But wherever there is randomness (stochasticity), we can get different results every time (that’s what it means to be random!). However, if we run lots of replicates we can gain a pretty good handle on the implications of our data generating process.

The distribution of simulated data across many replicates becomes the real result!

Goodness-of-fit

A goodness-of-fit test asks the question: can this model plausibly generate the observed data? If a data-generating model can generate data that ‘looks like’ our observations, the data-generating model passes the ‘plausibility test’.

For example, consider a set of “real” data:

# Goodness-of-fit test! -------------------------------------

    # Do the data fall into the range of plausible values produced by this model?

# Imagine you have the following "real" data (e.g., tree volumes). 

realdata <- data.frame(Volume=c(125,50,90,110,80,75,100,400,350,290,350),Girth=seq(0,100,10))
plot(realdata$Girth,realdata$Volume)

The following parameters together fully specify a data-generating model that we hypothesize is the true model that generated our data. Is this fully specified linear regression model a good fit to our data?

intercept (a) = 10         # these parameters together specify a model that could have generated our data
slope (b) = 4
sd(sd) = 31

We can evaluate this question by brute force programming…

First we specify the data generating model. Then we simulate multiple datasets under this model that are comparable to our observed dataset (same sample size). Then we evaluate (visually for now) whether our data generating model is capable of generating our observed data.

\[Volume \sim Normal(\alpha + \beta x_i, \sigma_{\epsilon})\]

# Simulate many datasets from our hypothesized data generating model (intercept=10,slope=4,variance=1000):

lots <- 1000    # specify number to approximate infinity
N <- nrow(realdata)    # define the number of data points we should generate for each simulation "experiment"

simresults = replicate(lots, rnorm(N,10+realdata$Girth*4,31))

    # now make a boxplot of the results
boxplot(t(simresults),xaxt="n",ylab="Volume",xlab="Girth")    # (repeat) make a boxplot of the simulation results
axis(1,at=c(1:N),labels=realdata$Girth)                          # add x axis labels 

Now let’s overlay the “real” data. This gives us a visual goodness-of-fit test!

# Now overlay the "real" data
    # how well does the model fit the data?
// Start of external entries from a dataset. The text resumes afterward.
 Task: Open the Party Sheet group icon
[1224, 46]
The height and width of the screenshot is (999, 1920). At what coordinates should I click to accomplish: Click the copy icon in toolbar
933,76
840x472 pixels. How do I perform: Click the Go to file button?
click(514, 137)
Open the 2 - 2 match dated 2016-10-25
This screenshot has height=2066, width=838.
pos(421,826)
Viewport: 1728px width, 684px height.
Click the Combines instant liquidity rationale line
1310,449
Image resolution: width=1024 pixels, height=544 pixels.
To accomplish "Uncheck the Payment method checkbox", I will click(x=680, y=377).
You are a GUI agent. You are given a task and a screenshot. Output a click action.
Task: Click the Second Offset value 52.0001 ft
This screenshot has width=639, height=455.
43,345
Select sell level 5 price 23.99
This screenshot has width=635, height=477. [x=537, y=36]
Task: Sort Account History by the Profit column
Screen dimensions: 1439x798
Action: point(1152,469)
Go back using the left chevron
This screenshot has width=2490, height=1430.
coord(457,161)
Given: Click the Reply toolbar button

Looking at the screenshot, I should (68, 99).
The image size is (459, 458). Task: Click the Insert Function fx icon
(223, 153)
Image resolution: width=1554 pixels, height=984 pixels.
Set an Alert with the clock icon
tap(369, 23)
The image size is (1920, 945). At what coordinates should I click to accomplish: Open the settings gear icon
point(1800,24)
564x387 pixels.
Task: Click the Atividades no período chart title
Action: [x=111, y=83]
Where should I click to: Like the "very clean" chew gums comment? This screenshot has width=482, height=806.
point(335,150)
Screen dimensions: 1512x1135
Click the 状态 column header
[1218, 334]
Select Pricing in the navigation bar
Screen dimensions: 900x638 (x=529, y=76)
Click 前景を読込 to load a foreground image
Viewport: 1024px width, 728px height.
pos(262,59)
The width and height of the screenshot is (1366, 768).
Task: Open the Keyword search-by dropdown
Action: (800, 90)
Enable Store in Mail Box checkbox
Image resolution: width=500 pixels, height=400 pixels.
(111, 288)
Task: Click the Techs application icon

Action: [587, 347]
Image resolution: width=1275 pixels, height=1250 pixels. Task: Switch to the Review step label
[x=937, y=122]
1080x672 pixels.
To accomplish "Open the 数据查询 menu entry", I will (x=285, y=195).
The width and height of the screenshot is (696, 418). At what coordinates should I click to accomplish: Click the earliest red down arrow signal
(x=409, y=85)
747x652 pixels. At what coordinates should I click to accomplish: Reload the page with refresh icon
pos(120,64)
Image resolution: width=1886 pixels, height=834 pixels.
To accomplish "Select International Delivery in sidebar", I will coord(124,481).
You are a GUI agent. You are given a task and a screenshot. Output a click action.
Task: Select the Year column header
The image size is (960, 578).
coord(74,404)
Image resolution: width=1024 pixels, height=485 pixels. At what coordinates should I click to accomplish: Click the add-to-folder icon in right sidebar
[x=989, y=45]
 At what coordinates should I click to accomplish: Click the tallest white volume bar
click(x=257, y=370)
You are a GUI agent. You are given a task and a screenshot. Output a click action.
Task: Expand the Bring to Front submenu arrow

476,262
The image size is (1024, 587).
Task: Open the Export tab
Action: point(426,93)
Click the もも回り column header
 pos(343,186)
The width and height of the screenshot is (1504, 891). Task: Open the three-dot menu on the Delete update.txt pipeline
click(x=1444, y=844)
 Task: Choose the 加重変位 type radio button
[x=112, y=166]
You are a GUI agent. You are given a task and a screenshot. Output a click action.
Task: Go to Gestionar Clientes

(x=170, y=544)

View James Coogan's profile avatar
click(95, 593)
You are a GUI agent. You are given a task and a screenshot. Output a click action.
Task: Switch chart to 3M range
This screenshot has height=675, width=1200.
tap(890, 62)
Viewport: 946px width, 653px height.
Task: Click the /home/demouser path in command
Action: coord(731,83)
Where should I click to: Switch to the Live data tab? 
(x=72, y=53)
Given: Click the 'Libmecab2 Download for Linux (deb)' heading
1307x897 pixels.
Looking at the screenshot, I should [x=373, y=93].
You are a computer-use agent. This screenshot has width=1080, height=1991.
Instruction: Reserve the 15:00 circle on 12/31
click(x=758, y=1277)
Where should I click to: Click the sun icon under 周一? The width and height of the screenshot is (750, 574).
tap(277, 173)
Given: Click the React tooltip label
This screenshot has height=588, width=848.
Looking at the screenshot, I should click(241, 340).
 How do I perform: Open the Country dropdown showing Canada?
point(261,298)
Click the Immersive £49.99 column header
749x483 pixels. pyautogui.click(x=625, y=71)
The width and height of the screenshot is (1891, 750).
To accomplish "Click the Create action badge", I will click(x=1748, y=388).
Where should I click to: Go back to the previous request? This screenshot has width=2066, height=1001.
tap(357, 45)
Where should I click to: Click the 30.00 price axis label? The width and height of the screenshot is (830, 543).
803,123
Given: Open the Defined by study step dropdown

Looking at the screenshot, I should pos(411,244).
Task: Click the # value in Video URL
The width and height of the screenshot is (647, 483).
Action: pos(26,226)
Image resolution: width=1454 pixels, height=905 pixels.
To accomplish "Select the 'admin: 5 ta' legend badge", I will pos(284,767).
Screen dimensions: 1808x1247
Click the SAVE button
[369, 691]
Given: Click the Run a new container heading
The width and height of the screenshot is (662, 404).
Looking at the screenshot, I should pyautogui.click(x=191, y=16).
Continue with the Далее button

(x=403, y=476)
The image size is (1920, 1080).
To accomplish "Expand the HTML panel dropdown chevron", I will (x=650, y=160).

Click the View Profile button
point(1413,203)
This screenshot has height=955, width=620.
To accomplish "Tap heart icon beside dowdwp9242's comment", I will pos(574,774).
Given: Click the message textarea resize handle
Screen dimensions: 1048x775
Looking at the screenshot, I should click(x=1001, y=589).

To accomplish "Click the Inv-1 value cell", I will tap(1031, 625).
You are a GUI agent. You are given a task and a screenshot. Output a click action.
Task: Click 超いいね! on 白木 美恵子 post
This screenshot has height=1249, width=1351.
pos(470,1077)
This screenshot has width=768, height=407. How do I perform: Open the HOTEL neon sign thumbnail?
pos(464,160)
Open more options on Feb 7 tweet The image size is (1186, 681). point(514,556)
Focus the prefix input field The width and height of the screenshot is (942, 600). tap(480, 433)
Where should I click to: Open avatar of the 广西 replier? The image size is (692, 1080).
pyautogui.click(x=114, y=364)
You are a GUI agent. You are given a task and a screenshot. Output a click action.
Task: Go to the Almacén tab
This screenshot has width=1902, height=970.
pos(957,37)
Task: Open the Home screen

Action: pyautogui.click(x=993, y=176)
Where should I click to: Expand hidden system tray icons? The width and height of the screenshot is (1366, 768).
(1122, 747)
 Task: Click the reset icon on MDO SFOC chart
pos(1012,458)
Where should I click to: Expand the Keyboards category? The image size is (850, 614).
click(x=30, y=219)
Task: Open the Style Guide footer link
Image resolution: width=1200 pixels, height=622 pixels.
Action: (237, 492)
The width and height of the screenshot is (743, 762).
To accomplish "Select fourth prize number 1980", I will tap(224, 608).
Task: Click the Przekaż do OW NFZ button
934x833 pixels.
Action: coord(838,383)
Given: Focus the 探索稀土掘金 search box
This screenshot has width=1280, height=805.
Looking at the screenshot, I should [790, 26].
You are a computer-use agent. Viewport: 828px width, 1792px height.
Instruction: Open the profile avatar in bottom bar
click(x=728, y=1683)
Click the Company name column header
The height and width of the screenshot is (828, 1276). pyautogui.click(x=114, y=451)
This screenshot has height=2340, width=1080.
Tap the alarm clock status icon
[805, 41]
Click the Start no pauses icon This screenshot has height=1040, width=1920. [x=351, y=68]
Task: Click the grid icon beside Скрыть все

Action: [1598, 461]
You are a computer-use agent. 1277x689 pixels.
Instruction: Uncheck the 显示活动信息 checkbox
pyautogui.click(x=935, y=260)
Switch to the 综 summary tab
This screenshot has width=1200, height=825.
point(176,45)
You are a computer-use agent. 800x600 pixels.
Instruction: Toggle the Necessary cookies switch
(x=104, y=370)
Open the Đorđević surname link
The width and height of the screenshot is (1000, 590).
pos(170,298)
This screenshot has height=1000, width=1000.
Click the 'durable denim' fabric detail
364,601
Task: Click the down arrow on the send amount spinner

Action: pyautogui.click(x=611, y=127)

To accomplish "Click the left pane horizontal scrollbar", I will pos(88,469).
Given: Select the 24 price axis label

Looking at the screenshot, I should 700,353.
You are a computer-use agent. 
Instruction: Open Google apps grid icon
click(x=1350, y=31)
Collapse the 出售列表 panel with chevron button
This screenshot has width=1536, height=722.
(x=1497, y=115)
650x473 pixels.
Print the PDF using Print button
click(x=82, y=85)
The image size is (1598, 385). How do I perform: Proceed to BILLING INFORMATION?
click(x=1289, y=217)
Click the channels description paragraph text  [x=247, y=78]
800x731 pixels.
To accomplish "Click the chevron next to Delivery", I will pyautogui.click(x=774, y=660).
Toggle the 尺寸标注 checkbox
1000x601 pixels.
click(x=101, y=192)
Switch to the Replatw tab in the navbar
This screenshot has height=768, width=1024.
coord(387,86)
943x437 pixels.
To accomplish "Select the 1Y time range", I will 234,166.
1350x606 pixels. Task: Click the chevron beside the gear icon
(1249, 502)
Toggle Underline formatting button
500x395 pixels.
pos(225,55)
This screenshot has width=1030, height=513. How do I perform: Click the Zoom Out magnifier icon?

boxplot(t(simresults),xaxt="n",ylab="Volume",xlab="Girth")    # (repeat) make a boxplot of the simulation results
axis(1,at=c(1:N),labels=realdata$Girth)                          # add x axis labels 
points(c(1:N),realdata$Volume,pch=20,cex=3,col="red",xaxt="n")     # this time, overlay the "real" data 

How well does this model fit the data?

Is this model likely to produce these data? (we will revisit this concept more quantitatively when we get to likelihood-based model fitting!)

What about if we try an intercept-only null model with expected Volume of 100 and sd of 400 ? What happens now?

# Let's simulate many datasets from a 'null' model (intercept=100,slope=0,sd=400):

simresults = replicate(lots, rnorm(N,100,400))
boxplot(t(simresults),xaxt="n",ylab="Volume",xlab="Girth")    # (repeat) make a boxplot of the simulation results
axis(1,at=c(1:N),labels=realdata$Girth)                          # add x axis labels 
points(c(1:N),realdata$Volume,pch=20,cex=3,col="red",xaxt="n")     # this time, overlay the "real" data 

Could this model have generated the data?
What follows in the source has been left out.